それどころか、商品名の「スーパースピードアップサプリメント」で調べても、そのままの品名では出てこない上、書かれている住所も存在しないものだった。
(これ、ひょっとして……非売品で、私たちアスリートしか知らないようなサプリメントかも知れない……)
満足のいかない検索結果を三度も表示され、ヴァージンはパソコンを閉じた。そして、もう一度「スーパースピードアップサプリメント」の袋を手に取った。たしかに、成分としては申し分のないものだった。

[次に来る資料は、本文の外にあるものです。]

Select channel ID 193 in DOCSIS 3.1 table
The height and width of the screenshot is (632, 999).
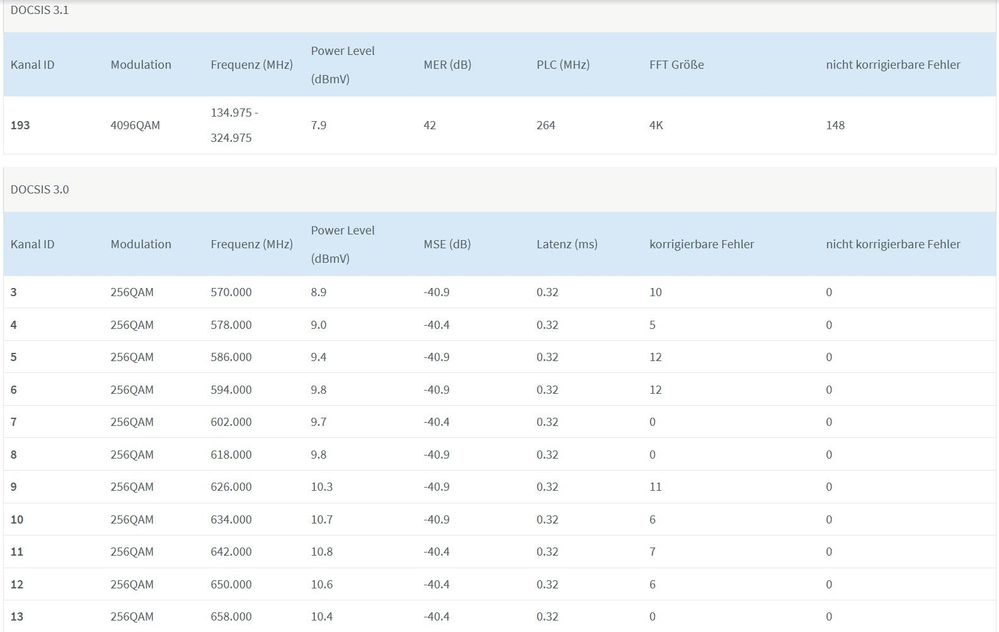[20, 125]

(怪しいんだけど……、もしこのサプリメントを使えば、もっと速くなれるのかな……)
ウォーレットの出した記録を追い抜くしかないヴァージンにとって、不安定になりつつある心を落ち着かせるには、何かきっかけが必要だった。ベストは、14分04秒57を上回るタイムを自力で出すことだが、ヴァージンにとって自己ベストを5秒も縮めることはあまりにも過酷な試練だった。早く世界最速の選手に戻らなければ、侮辱を受け、叱責もされる。そのきっかけが、いままさにその袋の中にあるものに他ならなかった。
(ガルディエールさんに……、スポンサー契約を投げかけよう……)
ヴァージンは、この日もまた電話を取った。だが、電話の向こうにいたガルディエールは呆れた声だった。
「そんなものに、頼ってしまうのか……。スピードを求めているとは言え、残念としか言いようがない」
「ガルディエールさんは……、このサプリメント、ダメだと思っているんですか……?」
「ダメということを言い切れないのも事実だけど……、危ない」
すると、ガルディエールが電話口の向こうでガサガサと袋を揺らしている音が、ヴァージンの耳に届いた。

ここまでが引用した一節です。